The Flyers center recently had surgery to repair a core muscle, also known as a sports hernia, and plans to start skating again in early July. He has already started working out.
This season, Hayes had 12 goals in 55 games; he collected 23 goals in 69 games in his first season with the Flyers.
On Wednesday, he acknowledged “it was tough to get going in games” because of his injury, which started to affect him midway through the season.
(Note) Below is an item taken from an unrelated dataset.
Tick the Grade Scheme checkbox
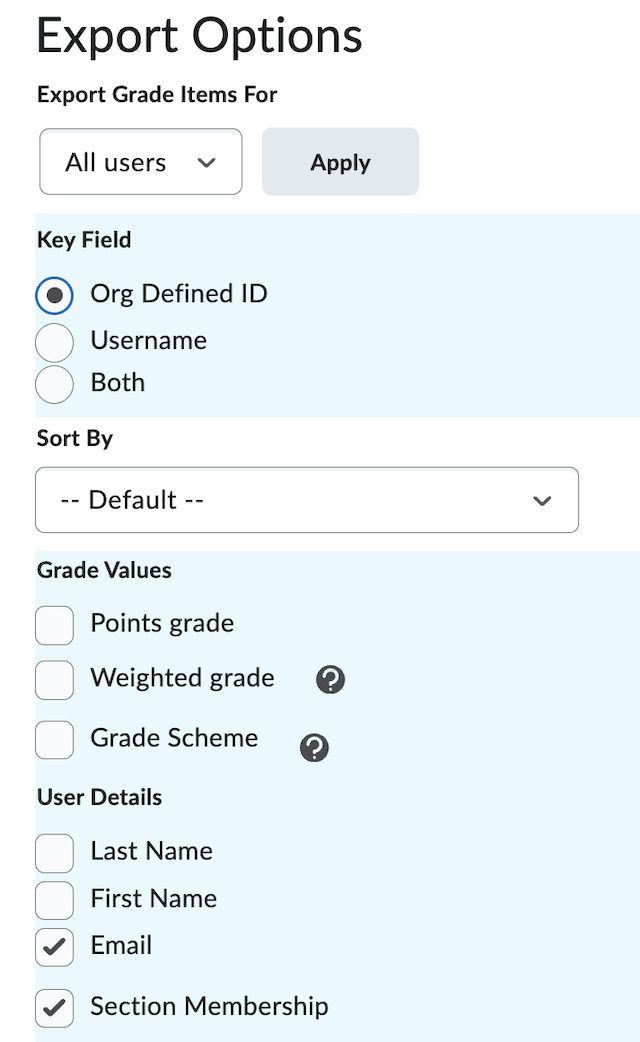This screenshot has height=1042, width=640. tap(54, 740)
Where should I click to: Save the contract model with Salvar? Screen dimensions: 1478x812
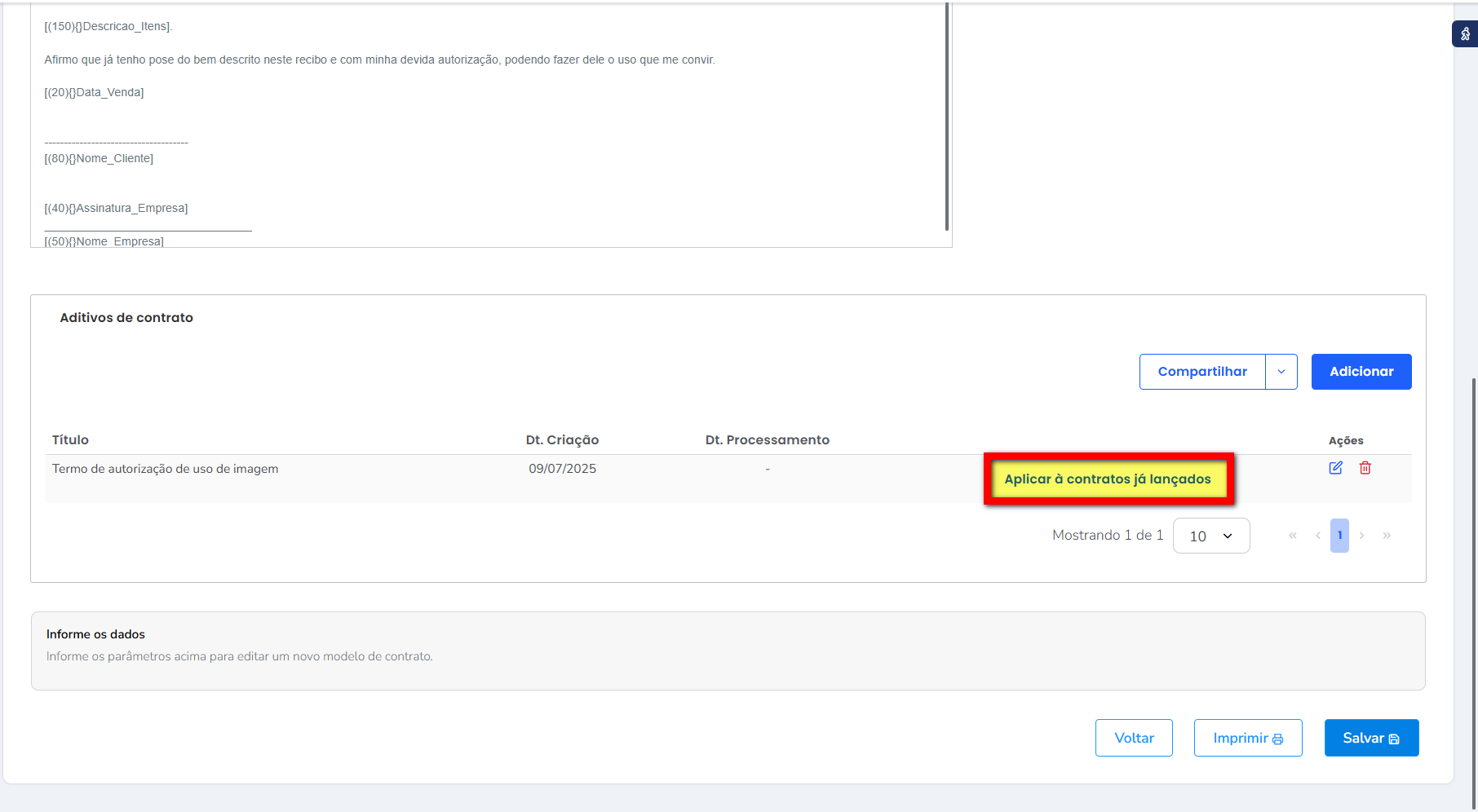[1371, 738]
He gutted it out but clearly wasn’t himself and didn’t have the acceleration he showed the previous year.
Hayes, 29, said trainers Jim McCrossin and Sal Raffa did a “great job making it feel good enough” to play.
With Hayes’ production dipping and Nolan Patrick (four goals in 52 games; minus-30 rating) unable to make a smooth return from a migraine disorder that caused him to miss the 2019-20 season, the Flyers suffered down the middle, which was supposed to be a strong suit.
Hayes should be back to his old self next season, but Patrick remains a big question mark. Claude Giroux and Scott Laughton are natural centers, but both are more effective at left wing. That might leave an opening for center Morgan Frost to make the team, or it could cause general manager Chuck Fletcher to explore the free-agent center market.
Among the 30-year-old-and-under centers who are pending unrestricted free agents and had a salary-cap hit less than $4 million this season are Mikael Granlund (13 goals, 27 points in 51 games; $3.75 million); Alexander Wennberg (17 goals, 29 points in 56 games; $2.25 million); and Erik Haula (nine goals, 21 points in 51 games; $1.75 million), who once had 29 goals for Vegas and played for Fletcher when he was the GM in Minnesota.
Fletcher’s main goal this summer, of course, is finding a right-side defenseman to play alongside Ivan Provorov on the top pairing.
The best two right-handed defenseman on the market are Carolina’s Dougie Hamilton, a pending unrestricted free agent, and Columbus’ Seth Jones, who is available in a trade.
Hamilton, who turns 28 next week, would be a perfect fit with the Flyers, but he will probably re-sign with Carolina. Jones would be a great consolation prize, and he has said he will test the free-agent waters when his contract expires after next season. So what would he cost in a trade? Plenty. And before the Flyers put together a hefty package, they would need to get assurances that Jones would sign a long-term deal here.
Would a package of, say, a first-round pick, Phil Myers, Patrick, and Laughton get it done?
Jones, who will turn 27 on Oct. 3 and has a modified no-trade clause, is a three-time All-Star selection and is in his prime. His defensive analytics slipped this season, but he played for a bad Columbus team.
The 6-foot-4, 209-pound Jones plays in all situations and averages about 25 minutes a game. He and Provorov would give the Flyers one of the league’s best pairings.
Jones’ father, Popeye, is a former NBA player who is now an assistant with the Sixers. Seth Jones’ brother, Caleb, 24, is an Edmonton Oilers defenseman.
Breakaways
Center Ross Colton, the pride of Robbinsville in Central New Jersey, scored a key goal Tuesday as Tampa Bay beat Carolina, 2-0, and won its second-round playoff series in five games. Colton, 24, a rookie who had nine goals in 30 regular-season games, was a former University of Vermont standout and a fourth-round selection (118th overall) in the 2016 draft. He was chosen nine picks after the Flyers took Connor Bunnaman, who has one goal in 39 NHL games. ... Hayes had four shorthanded goals in 2019-20 and none this season.